▶ **EXERCISE PROMPT**: Reproduce verbatim the line where "WWW.ARENASCORE.NET (68, 986)" occurs, along with all following lines down to the last line of the data.
- - -
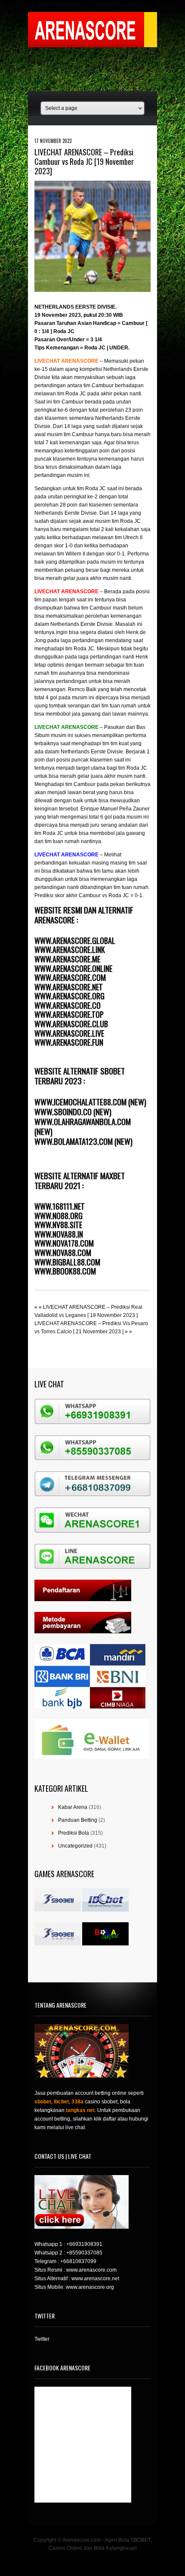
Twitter (41, 2339)
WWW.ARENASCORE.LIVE (69, 1033)
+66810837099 (78, 2261)
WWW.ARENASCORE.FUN (68, 1042)
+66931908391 (84, 2244)
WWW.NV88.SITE (58, 1224)
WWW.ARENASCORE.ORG (69, 995)
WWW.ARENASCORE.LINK (69, 949)
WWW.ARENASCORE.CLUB (71, 1023)
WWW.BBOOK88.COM (65, 1271)
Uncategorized (75, 1846)
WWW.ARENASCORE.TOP (69, 1014)
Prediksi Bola (73, 1833)
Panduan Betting (77, 1820)
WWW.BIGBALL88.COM (67, 1262)
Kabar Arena (72, 1807)
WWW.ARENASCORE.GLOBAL (74, 940)
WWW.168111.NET (59, 1206)
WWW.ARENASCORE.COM (70, 977)
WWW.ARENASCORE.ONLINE (73, 968)
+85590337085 (84, 2253)
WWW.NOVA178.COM (64, 1243)
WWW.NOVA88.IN (58, 1234)
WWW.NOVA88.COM (62, 1252)
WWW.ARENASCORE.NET (68, 986)
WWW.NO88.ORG (58, 1215)
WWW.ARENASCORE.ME (67, 959)
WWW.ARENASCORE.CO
- - -
▶ **WRITTEN REPLY**:
WWW.ARENASCORE.NET (68, 986)
WWW.NO88.ORG (58, 1215)
WWW.ARENASCORE.ME (67, 959)
WWW.ARENASCORE.CO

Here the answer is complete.